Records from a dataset
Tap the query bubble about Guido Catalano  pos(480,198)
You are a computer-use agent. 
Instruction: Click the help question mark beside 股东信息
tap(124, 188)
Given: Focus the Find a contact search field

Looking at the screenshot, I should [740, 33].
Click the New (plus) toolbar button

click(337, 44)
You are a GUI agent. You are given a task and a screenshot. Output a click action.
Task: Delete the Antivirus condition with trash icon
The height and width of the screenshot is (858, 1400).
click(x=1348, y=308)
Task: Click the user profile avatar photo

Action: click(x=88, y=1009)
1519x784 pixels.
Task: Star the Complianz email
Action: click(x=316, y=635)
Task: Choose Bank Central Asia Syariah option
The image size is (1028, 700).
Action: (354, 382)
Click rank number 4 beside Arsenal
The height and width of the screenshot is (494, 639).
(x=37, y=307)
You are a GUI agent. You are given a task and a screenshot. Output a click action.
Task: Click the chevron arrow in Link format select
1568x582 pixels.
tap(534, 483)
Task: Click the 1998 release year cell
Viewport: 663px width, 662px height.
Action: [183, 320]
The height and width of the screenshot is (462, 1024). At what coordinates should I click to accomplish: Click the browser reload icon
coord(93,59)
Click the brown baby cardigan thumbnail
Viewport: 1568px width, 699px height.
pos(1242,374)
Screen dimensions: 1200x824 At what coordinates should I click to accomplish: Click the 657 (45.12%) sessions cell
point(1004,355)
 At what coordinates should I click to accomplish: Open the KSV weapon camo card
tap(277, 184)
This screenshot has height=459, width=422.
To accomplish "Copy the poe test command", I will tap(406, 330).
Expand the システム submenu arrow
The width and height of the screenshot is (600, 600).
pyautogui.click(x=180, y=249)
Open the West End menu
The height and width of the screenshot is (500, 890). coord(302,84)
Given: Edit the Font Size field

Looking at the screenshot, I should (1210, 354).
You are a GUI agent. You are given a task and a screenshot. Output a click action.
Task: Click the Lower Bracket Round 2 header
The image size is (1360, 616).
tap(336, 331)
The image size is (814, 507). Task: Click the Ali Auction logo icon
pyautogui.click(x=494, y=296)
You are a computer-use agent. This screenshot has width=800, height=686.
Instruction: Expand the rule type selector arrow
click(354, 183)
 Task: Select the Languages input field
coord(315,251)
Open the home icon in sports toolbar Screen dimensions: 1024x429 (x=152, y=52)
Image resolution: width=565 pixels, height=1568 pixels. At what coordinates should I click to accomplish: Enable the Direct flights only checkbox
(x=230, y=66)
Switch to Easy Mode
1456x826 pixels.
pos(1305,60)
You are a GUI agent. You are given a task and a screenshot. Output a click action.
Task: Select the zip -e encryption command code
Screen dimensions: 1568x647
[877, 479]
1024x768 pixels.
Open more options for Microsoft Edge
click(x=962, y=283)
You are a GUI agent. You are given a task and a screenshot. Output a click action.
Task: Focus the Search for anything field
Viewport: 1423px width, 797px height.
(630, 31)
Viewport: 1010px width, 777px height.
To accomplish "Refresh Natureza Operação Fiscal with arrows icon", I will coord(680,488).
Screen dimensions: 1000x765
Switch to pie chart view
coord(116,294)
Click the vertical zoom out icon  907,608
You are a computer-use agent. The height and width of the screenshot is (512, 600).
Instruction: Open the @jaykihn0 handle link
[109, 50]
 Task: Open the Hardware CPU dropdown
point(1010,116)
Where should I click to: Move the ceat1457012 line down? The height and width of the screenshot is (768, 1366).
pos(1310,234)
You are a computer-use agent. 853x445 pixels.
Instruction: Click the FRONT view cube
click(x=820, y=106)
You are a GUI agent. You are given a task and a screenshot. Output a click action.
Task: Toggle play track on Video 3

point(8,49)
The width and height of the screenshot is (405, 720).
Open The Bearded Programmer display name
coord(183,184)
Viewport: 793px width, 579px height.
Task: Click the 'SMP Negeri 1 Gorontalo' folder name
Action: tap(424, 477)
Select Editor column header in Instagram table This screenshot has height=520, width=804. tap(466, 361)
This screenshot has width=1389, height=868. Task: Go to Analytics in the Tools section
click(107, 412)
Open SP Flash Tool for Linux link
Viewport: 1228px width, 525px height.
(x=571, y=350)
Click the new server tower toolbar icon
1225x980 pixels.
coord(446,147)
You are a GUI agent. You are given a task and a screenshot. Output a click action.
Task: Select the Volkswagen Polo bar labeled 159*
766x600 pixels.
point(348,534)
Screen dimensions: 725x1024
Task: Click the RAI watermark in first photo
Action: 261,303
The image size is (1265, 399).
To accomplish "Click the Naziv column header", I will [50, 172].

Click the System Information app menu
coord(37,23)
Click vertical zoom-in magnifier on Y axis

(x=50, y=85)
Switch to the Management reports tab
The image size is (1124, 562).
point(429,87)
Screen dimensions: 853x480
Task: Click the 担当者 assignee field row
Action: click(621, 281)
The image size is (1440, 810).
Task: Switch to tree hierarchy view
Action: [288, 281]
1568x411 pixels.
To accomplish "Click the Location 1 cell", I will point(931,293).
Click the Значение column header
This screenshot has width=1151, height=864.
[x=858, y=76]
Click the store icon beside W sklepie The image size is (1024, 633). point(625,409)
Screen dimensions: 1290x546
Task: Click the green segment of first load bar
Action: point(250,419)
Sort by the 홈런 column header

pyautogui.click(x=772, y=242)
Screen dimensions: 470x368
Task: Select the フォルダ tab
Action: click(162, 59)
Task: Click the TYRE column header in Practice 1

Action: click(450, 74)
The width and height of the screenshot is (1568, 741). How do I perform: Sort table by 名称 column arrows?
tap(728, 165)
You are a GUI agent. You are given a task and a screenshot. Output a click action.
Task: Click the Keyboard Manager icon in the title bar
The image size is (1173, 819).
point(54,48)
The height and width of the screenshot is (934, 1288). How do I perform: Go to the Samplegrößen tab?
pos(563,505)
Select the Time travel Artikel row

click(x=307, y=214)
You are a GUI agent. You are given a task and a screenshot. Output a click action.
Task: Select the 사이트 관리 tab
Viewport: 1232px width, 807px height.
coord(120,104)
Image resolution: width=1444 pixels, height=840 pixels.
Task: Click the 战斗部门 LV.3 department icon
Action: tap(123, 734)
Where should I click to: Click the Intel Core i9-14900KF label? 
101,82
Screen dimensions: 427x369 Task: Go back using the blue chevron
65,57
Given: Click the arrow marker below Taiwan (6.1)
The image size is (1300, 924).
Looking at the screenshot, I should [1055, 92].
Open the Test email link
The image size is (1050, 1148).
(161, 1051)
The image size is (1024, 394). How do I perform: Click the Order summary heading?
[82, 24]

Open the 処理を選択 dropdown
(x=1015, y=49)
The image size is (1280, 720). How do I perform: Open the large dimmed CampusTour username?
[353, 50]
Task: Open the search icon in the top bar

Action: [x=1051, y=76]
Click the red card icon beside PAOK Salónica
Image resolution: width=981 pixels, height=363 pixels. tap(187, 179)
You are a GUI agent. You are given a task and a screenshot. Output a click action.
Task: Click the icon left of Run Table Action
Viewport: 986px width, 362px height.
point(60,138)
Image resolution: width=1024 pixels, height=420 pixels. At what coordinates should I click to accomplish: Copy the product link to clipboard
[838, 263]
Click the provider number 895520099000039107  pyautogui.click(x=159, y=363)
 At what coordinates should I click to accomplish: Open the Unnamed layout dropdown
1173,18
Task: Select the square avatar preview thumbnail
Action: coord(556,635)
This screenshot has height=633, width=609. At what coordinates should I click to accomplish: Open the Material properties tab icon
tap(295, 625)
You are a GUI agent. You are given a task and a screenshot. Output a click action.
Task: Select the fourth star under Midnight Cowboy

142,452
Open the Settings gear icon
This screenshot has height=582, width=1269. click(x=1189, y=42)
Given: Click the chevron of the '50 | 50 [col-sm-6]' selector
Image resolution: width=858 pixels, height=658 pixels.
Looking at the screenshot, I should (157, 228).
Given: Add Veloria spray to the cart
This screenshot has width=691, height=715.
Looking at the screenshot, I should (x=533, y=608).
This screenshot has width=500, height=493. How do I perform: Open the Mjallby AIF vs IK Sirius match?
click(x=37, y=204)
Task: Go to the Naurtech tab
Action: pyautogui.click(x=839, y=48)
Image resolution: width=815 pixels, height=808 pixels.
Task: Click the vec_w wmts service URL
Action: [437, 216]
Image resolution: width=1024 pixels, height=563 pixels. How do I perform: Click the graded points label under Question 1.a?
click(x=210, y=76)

Task to complete: Track down every line in the entries that includes the string "number", and copy it.

Completed task:
Click rank number 4 beside Arsenal
Click the provider number 895520099000039107  pyautogui.click(x=159, y=363)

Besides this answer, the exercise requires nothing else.